Barack Obamas wirtschaftliche Herausforderung – Vertrauen und Visionen

Der Wahlsieg Barack Obamas am 4. November 2008 ließ viele Menschen weltweit aufatmen. „Obama wird das schon richten“ hörte man aus allen Ecken rufen. Die Washington Post widmet sich in ihrem Artikel „Obama’s Mighty Economic Challenge“ dem schweren Erbe des designierten Präsidenten und geht der Frage nach, ob dieses Erbe überhaupt zu bewältigen ist, und welche Auswirkungen es auf die Popularität Barack Obamas haben könnte.

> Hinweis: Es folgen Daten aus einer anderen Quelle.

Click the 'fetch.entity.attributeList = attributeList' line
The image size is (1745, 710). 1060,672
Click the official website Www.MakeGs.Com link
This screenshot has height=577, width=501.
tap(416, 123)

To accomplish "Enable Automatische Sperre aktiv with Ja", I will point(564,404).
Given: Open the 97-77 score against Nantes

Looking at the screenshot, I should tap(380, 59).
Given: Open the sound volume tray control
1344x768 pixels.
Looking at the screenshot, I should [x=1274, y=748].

Ausgerechnet der vielbesagte historische Wahlsieg Obamas könnte ihm zum Verhängnis werden. Die Erwartungen an ihn sind hoch, und zwar unrealistisch hoch. Carter Eskew, Chef-Stratege der Präsidentschaftskampangne Al Gores im Jahr 2000, vergleicht in der Washington Post Obamas künftiges Erbe mit der Lage, in der sich damals Franklin Delano Roosevelt befand. In seiner Antrittsrede vom 4. März 1933, schildert Roosevelt die Situation der USA wie folgt:

Values have shrunken to fantastic levels; taxes have risen; our ability to pay has fallen; government of all kinds is faced by serious curtailment of income; the means of exchange are frozen in the currents of trade; the withered leaves of industrial enterprise lie on every side; farmers find no markets for their produce; the savings of many years in thousands of families are gone.

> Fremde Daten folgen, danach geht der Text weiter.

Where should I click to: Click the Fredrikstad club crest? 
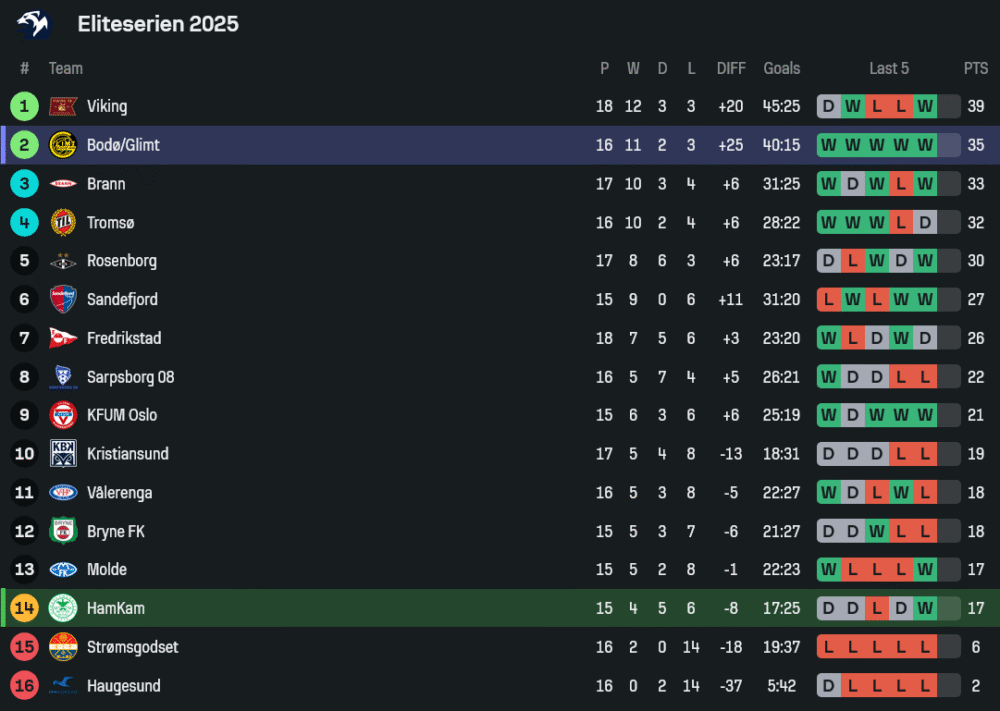click(63, 338)
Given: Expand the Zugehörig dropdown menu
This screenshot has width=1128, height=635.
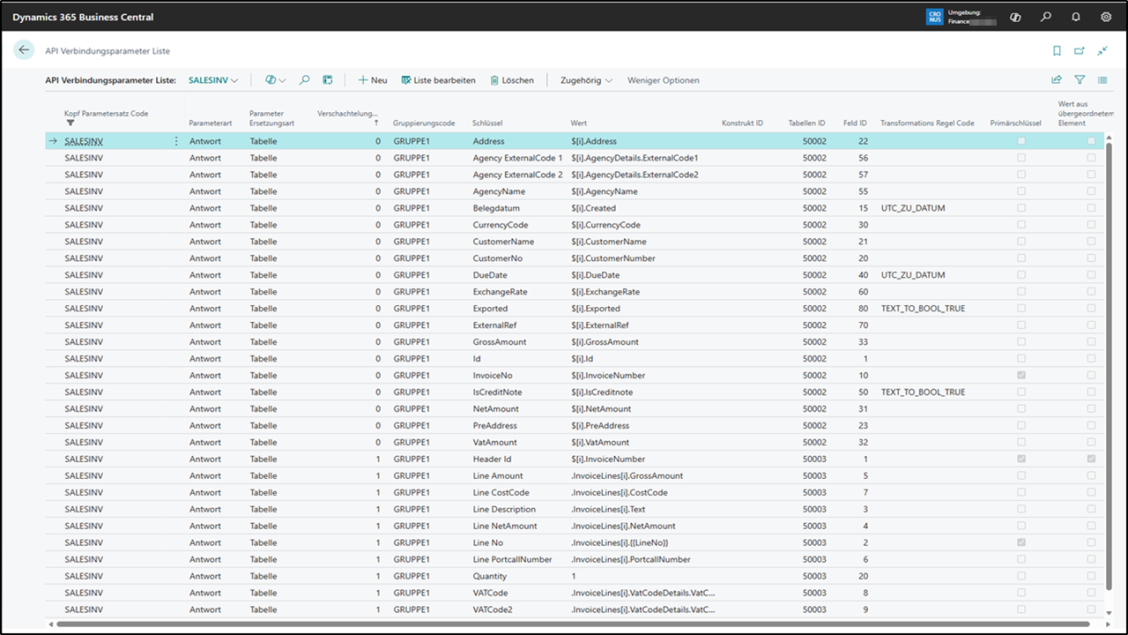Looking at the screenshot, I should pos(586,81).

More important, a host of unemployed citizens face the grim problem of existence, and an equally great number toil with little return. Only a foolish optimist can deny the dark realities of the moment.

Damals wie heute scheinen vorherrschende wirtschaftliche Vorgänge veraltet. Die Frage, die sich Obama, so wie damals auch Roosevelt, stellen muss, laute, so Eskew: „Was kann man tatsächlich tun?“ Barack Obama hat es klar und deutlich gesagt: „Für diese Krise gibt es keine schnelle Abhilfe, es sei davon auszugehen, dass die Situation sich verschlechtert bevor Besserungen zu spüren sind.“

Bob Kerrey, ehemaliger Senator Nebraskas, ist der Meinung, viel wichtiger als Obamas politische Lösungsvorschläge, sei es, der amerikanischen Bevölkerung wieder Vertrauen zurückzugeben. Sein Rat lautet: „Stay calm. Be decisive and lead.“ Vertrauen schaffen – sollte das wirklich der Schlüssel sein? Vergegenwärtigt man sich das, was Roosevelt als einen der entscheidenden Gründe für die damalige Wirtschaftskrise nannte, nämlich ein ausschweifendes Egoistentum und das Fehlen von Visionen, erhält Kerreys Vorschlag einen ganz anderen Stellenwert:

Stripped of the lure of profit by which to induce our people to follow their false leadership, they have resorted to exhortations, pleading tearfully for restored confidence. They know only the rules of a generation of self-seekers. They have no vision, and when there is no vision the people perish.

Quellen:

Cillizza, Chris: „Obama’s Mighty Economic Challenge“ (Washington Post, 5.12.2008).

Franklin Roosevelts erste Antrittsrede vom 4.3.1933.